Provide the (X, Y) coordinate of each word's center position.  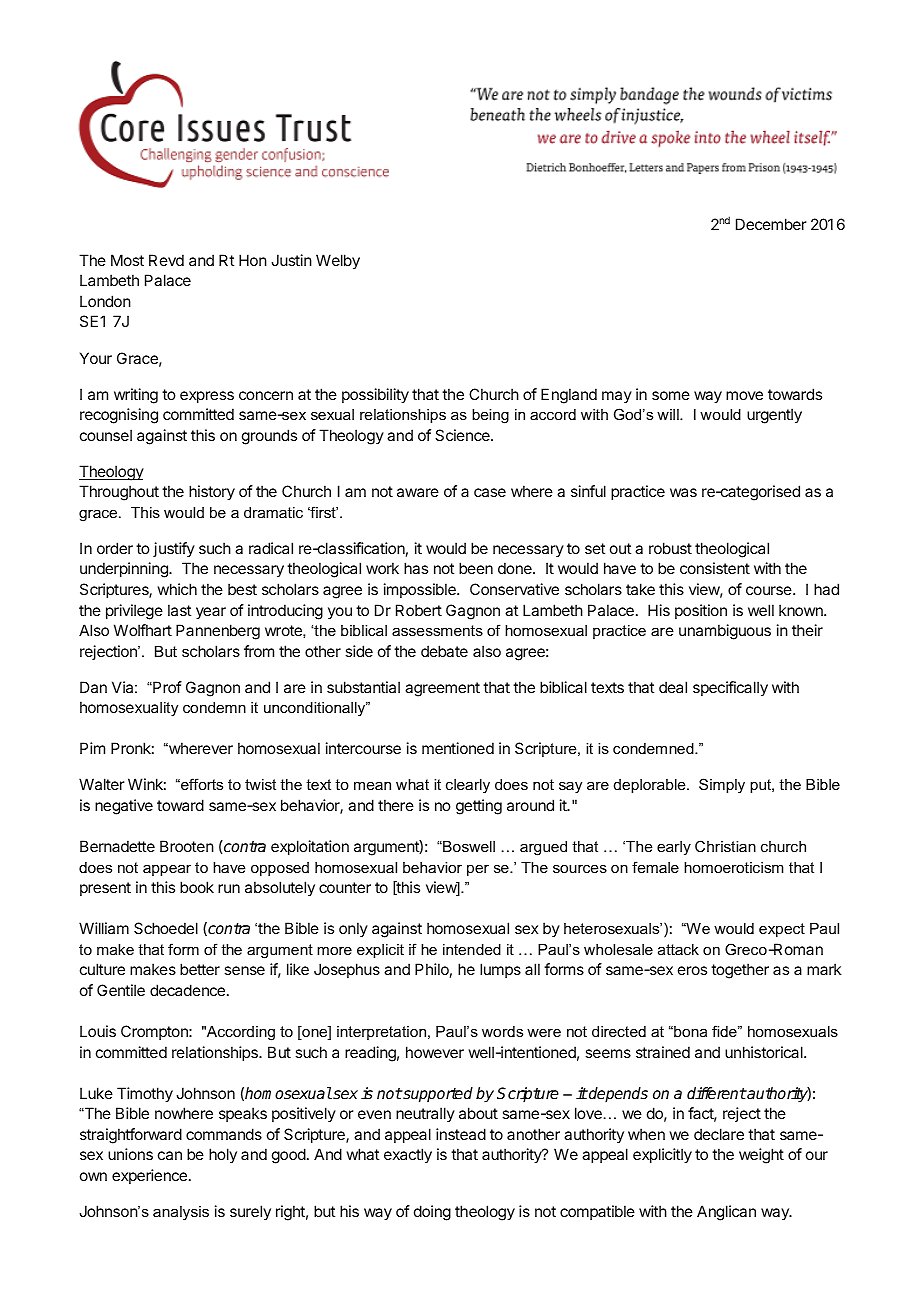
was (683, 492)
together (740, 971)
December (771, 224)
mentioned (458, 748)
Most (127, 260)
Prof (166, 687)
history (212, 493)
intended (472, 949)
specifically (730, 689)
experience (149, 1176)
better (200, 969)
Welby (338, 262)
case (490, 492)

================

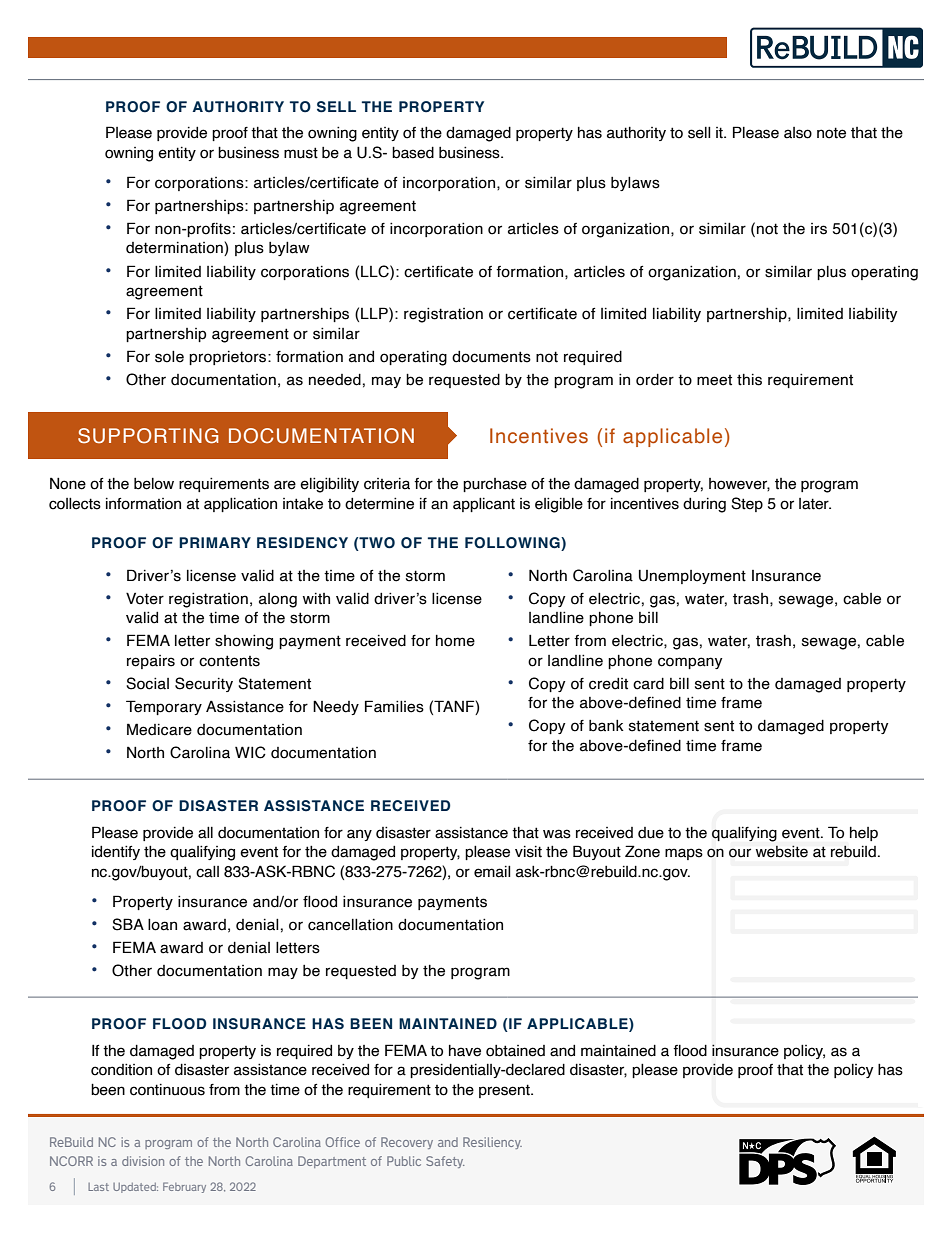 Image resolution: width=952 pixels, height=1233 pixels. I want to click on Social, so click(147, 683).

================

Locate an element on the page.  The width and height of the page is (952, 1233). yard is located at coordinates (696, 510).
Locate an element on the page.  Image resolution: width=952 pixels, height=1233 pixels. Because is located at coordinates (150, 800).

================

## PROBLEM
Could you turn the lines into a Markdown table with the columns Row and Text, starting with the line containing "together (740, 971)" and going on through the line containing "case (490, 492)", with blank lines left out?

## FULL ANSWER
| Row | Text |
|---|---|
| 1 | together (740, 971) |
| 2 | December (771, 224) |
| 3 | mentioned (458, 748) |
| 4 | Most (127, 260) |
| 5 | Prof (166, 687) |
| 6 | history (212, 493) |
| 7 | intended (472, 949) |
| 8 | specifically (730, 689) |
| 9 | experience (149, 1176) |
| 10 | better (200, 969) |
| 11 | Welby (338, 262) |
| 12 | case (490, 492) |